(The Center Square) – A recent homicide in Dallas is the latest to involve a Cuban national charged with decapitating a victim in the U.S.
On Sept. 10, Dallas Police Department officers arrested Cuban national Yordanis Cobos-Martinez on murder charges after they say he used a machete to behead his coworker, Indian national Chandra Mouli Nagamallaiah. Nagamallaiah, who came to the U.S. in 2018, was reportedly killed in front of his spouse and child, authorities said. Both men worked at Downtown Suites in Dallas.
Cobos-Martinez has been living in the U.S. illegally and has a final removal order from a federal immigration judge, according to U.S. Immigration and Customs Enforcement. He was previously held in ICE Dallas custody at the Bluebonnet Detention Center but was released by the Biden administration on an Order of Supervision on Jan. 13, 2025, ICE said. He was released despite his lengthy violent criminal history, including arrests and/or convictions on charges of child sex abuse in Houston, grand theft of a motor vehicle in Florida, and false imprisonment and carjacking in California, according to ICE.

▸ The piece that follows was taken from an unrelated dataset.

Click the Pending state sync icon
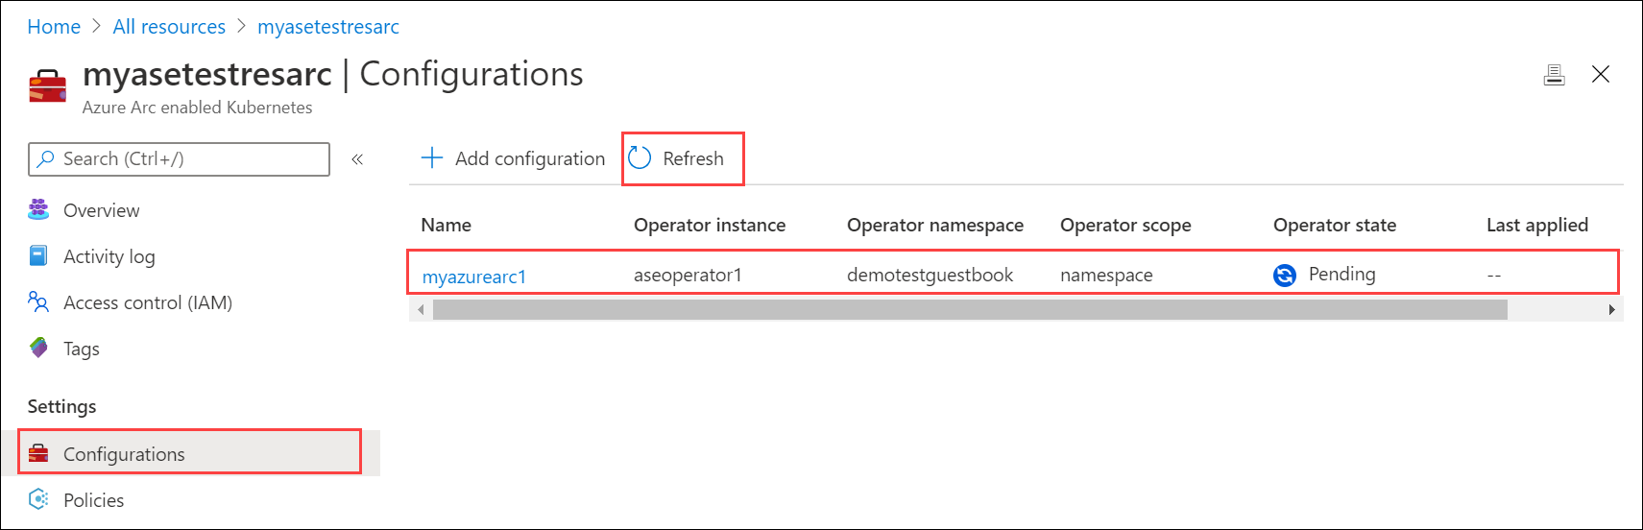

According to his arrest affidavit, the detective on the case said, “The suspect then kicked the [Nagamallaiah’s] head twice into the parking lot and proceeded to pick it up and carry it to the dumpster and put it inside,” CBS News reported.

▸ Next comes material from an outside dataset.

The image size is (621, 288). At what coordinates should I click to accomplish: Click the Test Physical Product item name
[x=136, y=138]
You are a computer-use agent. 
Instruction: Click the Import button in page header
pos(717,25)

ICE lodged a detainer request with the Dallas County Jail to arrest Cobos-Martinez and process him for removal.
This is not the first alleged beheading by Cuban national in the U.S.
In July 2021, America Thayer, a legal immigrant living in Minnesota, was beheaded in broad daylight at a traffic intersection in Shakopee. She was murdered in front of witnesses by Cuban national Alexis Saborit, who had been illegally living in the U.S. for years. His criminal history included multiple convictions of domestic abuse, DUI and others in Louisiana and Minnesota, according to authorities. An attempt to deport him in 2012 failed because the Cuban government refused to accept him. Under the Trump administration, agreements are being reached with countries to take back their citizens as well as criminal foreign nationals who aren’t their citizens so they can be removed from the U.S.
Saborit had been released into the community by judges on bond prior to killing Thayer, Crime Watch Minneapolis reported. In 2023, a judge ruled he was “not guilty by reason of mental illness” and ordered that he be transferred to a facility operated by the state health department, Alpha News reported.
In another decapitation case in Texas, the Fifth Circuit Court of Appeals in May denied an appeal made by a Brownsville man, John Allen Rubio, currently on Death Row. He was convicted in 2010 for the 2003 beheading of his three children who were between the ages of two months and three years old at the time. He was twice convicted by two juries in a lengthy litigation process. His common-law-wife and mother of all three murdered children was also convicted and is serving life in prison.
Cameron County District Attorney Luis Saenz maintains Rubio “should be executed for his ‘especially harrowing’ crime” and the verdict of death by lethal injection be carried out.
Also in the Rio Grande Valley, several men were convicted in a capital murder case in which a Honduran national was killed and decapitated by an alleged Gulf Cartel member. The case also involved a U.S. Border Patrol agent who was eventually found not guilty of the decapitation but guilty of two organized crime counts related to drug trafficking and sentenced to 20 years in prison, the San Antonio Express-News reported.
The recent U.S. decapitations exclude those committed in Mexican cities located just miles from U.S. cities along the border stretching from California to Texas. Decapitations are often carried out by cartel members as a means to execute rivals and send warnings to members of the public, authorities have explained to The Center Square.